Sometimes we try to lie but our tongue will not allow us to. These people were labeled traitors, but a remarkable slip of the tongue occurred—on the part of the judges, prosecutors, and interrogators. And the convicted prisoners, the entire nation, and the newspapers repeated and reinforced this mistake, involuntarily letting the truth out of the bag. They intended to declare them “traitors to the Motherland.” But they were universally referred to, in speech and in writing, even in the court documents, as “traitors of the Motherland.”

You said it! They were not traitors to her. They were her traitors. It was not they, the unfortunates, who had betrayed the Motherland, but their calculating Motherland who had betrayed them, and not just once but thrice.

The first time she betrayed them was on the battlefield, through ineptitude—when the government, so beloved by the Motherland, did everything it could to lose the war: destroyed the lines of fortifications; set up the whole air force for annihilation; dismantled the tanks and artillery; removed the effective generals; and forbade the armies to resist. [127] 2. Now, after twenty-seven years, the first honest work on this subject has appeared—P. G. Grigorenko, “A Letter to the Magazine Problems of the History of the Communist Party of the Soviet Union” samizdat, 1968—and such works are going to multiply from here on out.
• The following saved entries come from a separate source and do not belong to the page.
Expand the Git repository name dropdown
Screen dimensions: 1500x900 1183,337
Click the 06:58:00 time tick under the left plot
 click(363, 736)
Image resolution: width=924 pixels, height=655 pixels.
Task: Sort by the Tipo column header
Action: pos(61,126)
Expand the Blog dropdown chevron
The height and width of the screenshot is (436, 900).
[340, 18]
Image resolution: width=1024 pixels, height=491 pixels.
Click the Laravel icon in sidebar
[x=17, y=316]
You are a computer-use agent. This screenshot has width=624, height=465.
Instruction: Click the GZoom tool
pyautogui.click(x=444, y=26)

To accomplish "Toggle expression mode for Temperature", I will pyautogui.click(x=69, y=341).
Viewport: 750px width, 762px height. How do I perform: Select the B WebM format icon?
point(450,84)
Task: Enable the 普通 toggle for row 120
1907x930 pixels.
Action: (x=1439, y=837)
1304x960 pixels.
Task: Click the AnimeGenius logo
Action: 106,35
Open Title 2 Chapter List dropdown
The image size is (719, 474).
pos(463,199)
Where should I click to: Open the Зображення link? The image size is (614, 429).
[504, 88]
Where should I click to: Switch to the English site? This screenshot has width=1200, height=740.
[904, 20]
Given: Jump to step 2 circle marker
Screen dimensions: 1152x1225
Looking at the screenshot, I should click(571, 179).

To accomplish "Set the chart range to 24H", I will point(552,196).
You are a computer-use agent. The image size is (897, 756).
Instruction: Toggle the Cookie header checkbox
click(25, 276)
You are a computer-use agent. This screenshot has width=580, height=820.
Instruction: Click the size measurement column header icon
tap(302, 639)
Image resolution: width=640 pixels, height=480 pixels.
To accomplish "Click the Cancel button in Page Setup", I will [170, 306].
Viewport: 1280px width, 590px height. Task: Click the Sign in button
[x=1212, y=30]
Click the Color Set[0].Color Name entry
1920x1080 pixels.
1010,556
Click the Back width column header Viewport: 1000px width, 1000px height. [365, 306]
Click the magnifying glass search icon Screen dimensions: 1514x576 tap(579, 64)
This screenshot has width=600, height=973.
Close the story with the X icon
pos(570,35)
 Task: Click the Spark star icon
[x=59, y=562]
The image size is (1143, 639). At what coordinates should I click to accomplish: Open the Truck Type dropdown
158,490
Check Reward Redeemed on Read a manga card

Not all the witnesses died. And soon no one will call Stalin’s government anything but a government of insanity and treason. And the war prisoners were the men whose bodies took the blow and stopped the Wehrmacht.

The second time they were heartlessly betrayed by the Motherland was when she abandoned them to die in captivity.

And the third time they were unscrupulously betrayed was when, with motherly love, she coaxed them to return home, with such phrases as “The Motherland has forgiven you! The Motherland calls you!” and snared them the moment they reached the frontiers. [128] 3. One of the biggest war criminals, Colonel General Golikov, former chief of the Red Army’s intelligence administration, was put in charge of coaxing the repatriates home and swallowing them up.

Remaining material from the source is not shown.